Your task is to retype all of the records below with complete accuracy.
SUPPLIED MATERIAL below:
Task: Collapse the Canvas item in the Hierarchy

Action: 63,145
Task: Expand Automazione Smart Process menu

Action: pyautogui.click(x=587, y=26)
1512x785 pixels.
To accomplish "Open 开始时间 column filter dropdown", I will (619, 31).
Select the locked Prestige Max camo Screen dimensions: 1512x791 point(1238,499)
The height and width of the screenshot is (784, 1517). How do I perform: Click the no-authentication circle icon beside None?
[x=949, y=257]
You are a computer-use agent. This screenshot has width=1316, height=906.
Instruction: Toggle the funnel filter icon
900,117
End of SUPPLIED MATERIAL.
### RESPONSE TO THE TASK
Task: Collapse the Canvas item in the Hierarchy

Action: 63,145
Task: Expand Automazione Smart Process menu

Action: pyautogui.click(x=587, y=26)
1512x785 pixels.
To accomplish "Open 开始时间 column filter dropdown", I will (619, 31).
Select the locked Prestige Max camo Screen dimensions: 1512x791 point(1238,499)
The height and width of the screenshot is (784, 1517). How do I perform: Click the no-authentication circle icon beside None?
[x=949, y=257]
You are a computer-use agent. This screenshot has width=1316, height=906.
Instruction: Toggle the funnel filter icon
900,117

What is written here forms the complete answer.